Written task:
Render the entries below, from the one containing "C5 (21, 1020)" through the one containing "Vinkel (144, 2296)" inclusive, as a Markdown table with the columns Row and Entry. Number the rows and skip any blank lines.

Information supplied:
□ □ □ □ □
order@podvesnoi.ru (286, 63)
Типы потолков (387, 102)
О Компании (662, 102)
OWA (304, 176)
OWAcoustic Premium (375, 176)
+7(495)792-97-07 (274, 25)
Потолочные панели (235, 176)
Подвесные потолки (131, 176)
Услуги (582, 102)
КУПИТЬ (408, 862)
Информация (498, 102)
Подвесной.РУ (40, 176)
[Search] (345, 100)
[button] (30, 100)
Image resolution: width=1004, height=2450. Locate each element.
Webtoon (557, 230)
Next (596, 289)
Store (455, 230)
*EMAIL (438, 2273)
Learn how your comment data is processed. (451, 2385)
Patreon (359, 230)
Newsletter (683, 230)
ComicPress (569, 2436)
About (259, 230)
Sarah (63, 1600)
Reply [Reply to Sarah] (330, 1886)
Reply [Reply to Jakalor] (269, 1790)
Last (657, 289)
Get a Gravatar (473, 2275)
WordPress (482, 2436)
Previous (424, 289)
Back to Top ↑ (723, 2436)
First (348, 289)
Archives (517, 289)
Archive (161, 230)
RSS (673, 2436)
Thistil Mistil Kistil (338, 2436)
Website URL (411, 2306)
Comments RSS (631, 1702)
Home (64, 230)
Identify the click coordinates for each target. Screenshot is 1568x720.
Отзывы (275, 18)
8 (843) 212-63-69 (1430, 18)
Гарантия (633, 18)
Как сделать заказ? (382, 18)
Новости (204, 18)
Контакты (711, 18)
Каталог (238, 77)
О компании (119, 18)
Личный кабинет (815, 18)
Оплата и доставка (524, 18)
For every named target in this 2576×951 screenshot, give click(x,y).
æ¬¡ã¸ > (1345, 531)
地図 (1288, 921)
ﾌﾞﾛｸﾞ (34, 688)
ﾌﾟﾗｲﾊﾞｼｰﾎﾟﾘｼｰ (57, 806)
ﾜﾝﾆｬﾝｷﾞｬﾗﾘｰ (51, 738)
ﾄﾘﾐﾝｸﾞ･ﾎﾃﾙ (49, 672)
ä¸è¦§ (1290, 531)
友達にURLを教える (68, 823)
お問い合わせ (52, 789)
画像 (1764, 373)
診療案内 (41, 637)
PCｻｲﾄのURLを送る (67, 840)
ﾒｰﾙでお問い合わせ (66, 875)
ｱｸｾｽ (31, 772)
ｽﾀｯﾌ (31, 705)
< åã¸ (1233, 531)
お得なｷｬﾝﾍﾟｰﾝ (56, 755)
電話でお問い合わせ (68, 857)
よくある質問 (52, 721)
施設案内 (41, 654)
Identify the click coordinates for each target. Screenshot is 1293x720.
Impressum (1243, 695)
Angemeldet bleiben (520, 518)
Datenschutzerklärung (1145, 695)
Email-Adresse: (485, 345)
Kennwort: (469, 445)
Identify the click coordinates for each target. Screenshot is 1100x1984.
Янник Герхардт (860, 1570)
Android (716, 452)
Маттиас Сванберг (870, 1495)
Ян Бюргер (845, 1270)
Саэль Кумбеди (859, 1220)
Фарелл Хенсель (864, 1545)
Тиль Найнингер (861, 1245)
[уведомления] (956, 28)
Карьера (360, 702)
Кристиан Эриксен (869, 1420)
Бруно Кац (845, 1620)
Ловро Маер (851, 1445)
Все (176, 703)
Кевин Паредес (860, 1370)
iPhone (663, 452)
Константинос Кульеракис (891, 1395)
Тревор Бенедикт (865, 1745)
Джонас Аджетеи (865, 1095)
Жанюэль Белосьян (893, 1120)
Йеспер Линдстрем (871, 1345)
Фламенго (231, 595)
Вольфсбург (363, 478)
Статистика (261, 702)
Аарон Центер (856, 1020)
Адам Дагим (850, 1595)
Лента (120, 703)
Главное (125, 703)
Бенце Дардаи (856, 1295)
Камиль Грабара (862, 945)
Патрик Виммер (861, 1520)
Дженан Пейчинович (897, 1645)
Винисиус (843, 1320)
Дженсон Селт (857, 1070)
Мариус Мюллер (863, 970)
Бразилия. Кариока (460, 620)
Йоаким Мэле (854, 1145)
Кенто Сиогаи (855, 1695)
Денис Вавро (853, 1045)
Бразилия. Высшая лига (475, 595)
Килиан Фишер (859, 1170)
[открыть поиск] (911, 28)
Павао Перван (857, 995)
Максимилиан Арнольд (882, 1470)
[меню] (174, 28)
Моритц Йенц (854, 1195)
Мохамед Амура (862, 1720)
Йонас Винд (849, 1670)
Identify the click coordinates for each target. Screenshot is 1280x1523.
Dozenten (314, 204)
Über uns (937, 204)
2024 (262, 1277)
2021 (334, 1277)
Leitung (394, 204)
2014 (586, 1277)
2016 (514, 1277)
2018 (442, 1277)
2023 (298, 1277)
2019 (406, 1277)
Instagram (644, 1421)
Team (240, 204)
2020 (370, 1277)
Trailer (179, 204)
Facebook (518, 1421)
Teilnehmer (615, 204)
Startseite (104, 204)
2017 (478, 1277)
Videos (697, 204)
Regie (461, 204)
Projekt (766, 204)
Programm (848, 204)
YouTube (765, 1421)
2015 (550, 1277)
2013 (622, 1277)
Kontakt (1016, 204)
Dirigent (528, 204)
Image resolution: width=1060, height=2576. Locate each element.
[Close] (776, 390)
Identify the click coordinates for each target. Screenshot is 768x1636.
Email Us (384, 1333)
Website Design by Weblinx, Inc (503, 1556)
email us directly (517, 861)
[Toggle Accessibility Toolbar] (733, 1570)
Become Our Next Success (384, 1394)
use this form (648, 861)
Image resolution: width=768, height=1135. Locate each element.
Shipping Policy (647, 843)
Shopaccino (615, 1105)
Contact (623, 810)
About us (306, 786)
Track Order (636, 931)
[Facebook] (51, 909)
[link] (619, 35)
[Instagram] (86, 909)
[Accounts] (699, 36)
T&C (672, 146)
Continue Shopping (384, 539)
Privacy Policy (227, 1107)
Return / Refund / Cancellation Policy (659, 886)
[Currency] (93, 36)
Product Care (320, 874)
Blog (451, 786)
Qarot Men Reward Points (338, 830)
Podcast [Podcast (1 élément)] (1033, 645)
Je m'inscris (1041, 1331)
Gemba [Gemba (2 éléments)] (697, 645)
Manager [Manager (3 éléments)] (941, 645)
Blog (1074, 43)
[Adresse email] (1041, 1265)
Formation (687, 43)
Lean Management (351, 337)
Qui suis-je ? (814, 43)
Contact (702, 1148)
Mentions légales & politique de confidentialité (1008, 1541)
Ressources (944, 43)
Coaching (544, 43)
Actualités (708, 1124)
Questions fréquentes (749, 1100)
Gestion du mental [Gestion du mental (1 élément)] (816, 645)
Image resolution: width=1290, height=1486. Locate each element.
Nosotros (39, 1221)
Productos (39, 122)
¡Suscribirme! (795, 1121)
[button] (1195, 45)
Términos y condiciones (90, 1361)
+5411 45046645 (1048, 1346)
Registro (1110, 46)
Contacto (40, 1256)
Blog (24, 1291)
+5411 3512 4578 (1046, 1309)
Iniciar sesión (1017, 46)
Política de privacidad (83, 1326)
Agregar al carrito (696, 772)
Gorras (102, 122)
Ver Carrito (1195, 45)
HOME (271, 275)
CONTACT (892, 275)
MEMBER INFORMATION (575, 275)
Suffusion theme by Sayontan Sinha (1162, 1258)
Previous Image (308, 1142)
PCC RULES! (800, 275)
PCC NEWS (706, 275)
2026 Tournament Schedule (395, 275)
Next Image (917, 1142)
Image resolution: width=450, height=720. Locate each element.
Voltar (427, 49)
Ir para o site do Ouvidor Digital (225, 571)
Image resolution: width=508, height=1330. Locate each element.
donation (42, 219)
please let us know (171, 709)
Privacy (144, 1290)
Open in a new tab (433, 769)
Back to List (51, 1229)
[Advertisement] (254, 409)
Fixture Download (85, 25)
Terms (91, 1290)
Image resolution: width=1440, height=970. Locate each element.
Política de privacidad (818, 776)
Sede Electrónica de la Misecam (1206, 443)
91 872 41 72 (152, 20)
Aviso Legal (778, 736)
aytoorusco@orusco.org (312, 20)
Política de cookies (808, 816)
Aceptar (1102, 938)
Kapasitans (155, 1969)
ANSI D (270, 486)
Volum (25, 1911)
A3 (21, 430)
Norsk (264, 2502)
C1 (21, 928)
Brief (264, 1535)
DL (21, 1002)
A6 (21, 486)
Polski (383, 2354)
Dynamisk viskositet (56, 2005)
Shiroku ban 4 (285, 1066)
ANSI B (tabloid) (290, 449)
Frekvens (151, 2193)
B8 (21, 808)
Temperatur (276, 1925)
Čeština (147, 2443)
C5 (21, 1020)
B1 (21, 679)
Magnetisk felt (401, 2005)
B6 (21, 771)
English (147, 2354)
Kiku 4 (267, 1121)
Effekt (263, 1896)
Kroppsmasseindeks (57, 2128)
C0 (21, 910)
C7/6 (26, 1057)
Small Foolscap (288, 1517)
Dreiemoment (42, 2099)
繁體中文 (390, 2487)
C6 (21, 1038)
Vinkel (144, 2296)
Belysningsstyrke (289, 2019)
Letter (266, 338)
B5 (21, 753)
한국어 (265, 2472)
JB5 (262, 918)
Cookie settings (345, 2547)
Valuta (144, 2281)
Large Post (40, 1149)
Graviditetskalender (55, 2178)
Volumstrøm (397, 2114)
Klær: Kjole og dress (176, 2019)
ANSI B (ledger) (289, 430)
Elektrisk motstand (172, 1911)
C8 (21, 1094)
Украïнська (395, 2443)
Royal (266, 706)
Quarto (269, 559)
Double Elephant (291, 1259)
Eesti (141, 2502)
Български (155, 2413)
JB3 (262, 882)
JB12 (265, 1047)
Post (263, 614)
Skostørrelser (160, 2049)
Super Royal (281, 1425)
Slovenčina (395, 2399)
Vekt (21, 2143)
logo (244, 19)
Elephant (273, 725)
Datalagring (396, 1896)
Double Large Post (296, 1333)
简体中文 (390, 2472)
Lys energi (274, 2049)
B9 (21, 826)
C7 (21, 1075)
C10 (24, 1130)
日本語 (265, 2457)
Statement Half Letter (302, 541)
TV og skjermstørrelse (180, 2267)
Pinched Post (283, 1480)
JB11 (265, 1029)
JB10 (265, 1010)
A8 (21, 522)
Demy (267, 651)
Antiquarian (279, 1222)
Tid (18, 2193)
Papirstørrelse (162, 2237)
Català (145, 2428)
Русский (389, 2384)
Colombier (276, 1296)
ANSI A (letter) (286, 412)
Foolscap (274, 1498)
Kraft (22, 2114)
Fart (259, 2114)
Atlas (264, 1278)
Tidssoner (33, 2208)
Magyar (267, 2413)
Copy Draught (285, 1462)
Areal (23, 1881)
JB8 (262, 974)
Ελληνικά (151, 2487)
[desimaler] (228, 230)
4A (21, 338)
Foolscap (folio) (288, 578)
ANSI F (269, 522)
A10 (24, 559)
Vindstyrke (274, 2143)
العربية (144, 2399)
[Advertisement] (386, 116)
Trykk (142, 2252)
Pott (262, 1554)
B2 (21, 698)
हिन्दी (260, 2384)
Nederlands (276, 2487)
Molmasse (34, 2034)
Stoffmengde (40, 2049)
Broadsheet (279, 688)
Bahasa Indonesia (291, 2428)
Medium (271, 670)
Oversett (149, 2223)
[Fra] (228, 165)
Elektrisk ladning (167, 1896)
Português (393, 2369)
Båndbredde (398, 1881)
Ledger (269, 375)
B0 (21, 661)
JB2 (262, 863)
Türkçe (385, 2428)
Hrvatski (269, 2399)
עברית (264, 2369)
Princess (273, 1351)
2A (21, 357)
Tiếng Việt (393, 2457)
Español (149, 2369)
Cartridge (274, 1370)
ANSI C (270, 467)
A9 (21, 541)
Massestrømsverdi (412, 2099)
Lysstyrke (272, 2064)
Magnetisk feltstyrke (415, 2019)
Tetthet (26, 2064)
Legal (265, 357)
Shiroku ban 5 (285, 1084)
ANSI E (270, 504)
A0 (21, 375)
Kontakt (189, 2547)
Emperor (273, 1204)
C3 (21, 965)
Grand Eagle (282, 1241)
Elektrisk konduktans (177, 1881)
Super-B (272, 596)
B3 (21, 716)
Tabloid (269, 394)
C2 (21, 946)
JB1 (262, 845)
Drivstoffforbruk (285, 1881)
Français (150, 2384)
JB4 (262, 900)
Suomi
□ □ □ □ □
Output of the exercise:
| Row | Entry |
|---|---|
| 1 | C5 (21, 1020) |
| 2 | B1 (21, 679) |
| 3 | Magnetisk felt (401, 2005) |
| 4 | B6 (21, 771) |
| 5 | English (147, 2354) |
| 6 | Kiku 4 (267, 1121) |
| 7 | Effekt (263, 1896) |
| 8 | Kroppsmasseindeks (57, 2128) |
| 9 | C0 (21, 910) |
| 10 | C7/6 (26, 1057) |
| 11 | Small Foolscap (288, 1517) |
| 12 | Dreiemoment (42, 2099) |
| 13 | 繁體中文 (390, 2487) |
| 14 | C6 (21, 1038) |
| 15 | Vinkel (144, 2296) |